The past owners of the land, Dr. George Marcy and his wife, valued its natural treasures.  They invited members of the public to walk on the land, and treated them as their guests.  Visitors were invited to sign the guest book and given milk and cookies when they left.  Thus many residents of the area became familiar with the land and love it.   Dr.
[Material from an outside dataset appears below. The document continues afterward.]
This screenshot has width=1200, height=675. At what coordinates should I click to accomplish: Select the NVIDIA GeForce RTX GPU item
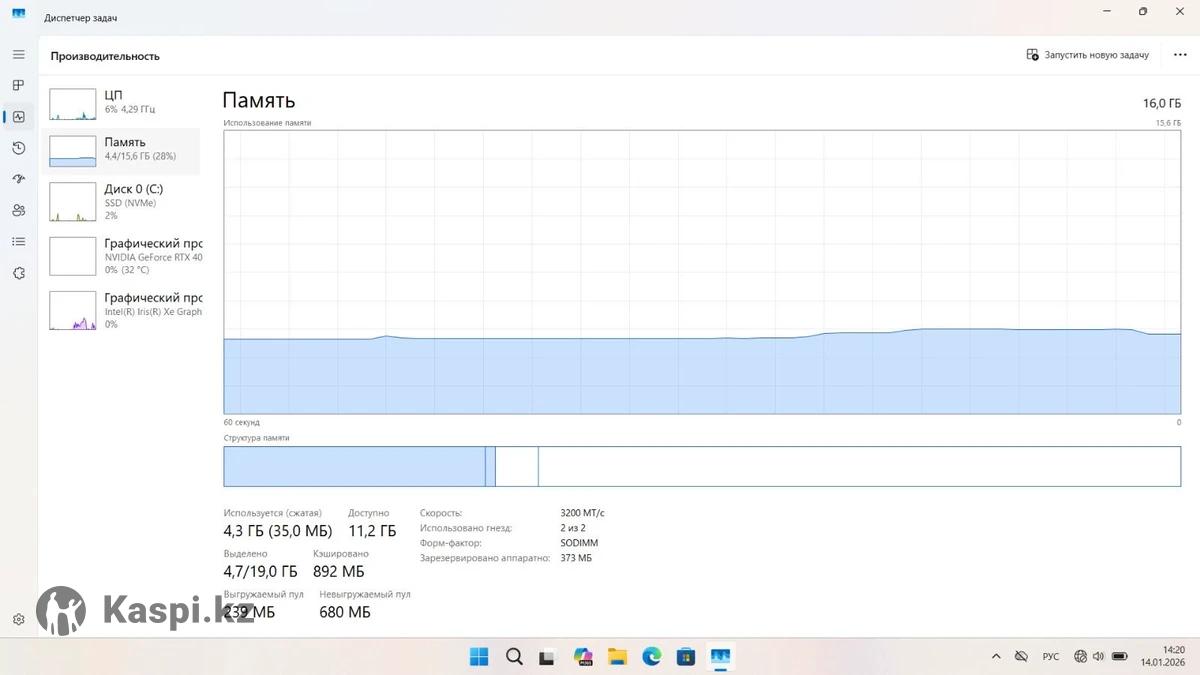point(124,256)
Marcy wanted the site preserved after his death and talked to The Nature Conservancy.  However, he died before he had taken formal steps to secure the land.  His heirs are expected to accept the offer of the owner of Casino Niagara rather than of the Conservancy.  

The owner of Casino Niagara says that he plans only to build one house on the land and will otherwise leave it intact.  However, conservationists are afraid that his children will take other measures.  The Bert Miller Nature Club, which was created in the mid 90s with the primary purpose of ensuring that Marcy's Woods is preserved, is ready to take steps.  If the heirs accept the offer of the owner of Casino Niagara, club members will ask the Province of Ontario to find out whether it can expropriate the land and will ask the new landowner to sell The Nature Conservancy a conservation easement.  They hope to put pressure on the province and on the owner by engaging in activities that will gain the attention of the media.

(Sources:  Personal communications from Bruce Kershner, Western New York Old Growth Forest Survey and Tim Seburn, Bert Miller Nature Club)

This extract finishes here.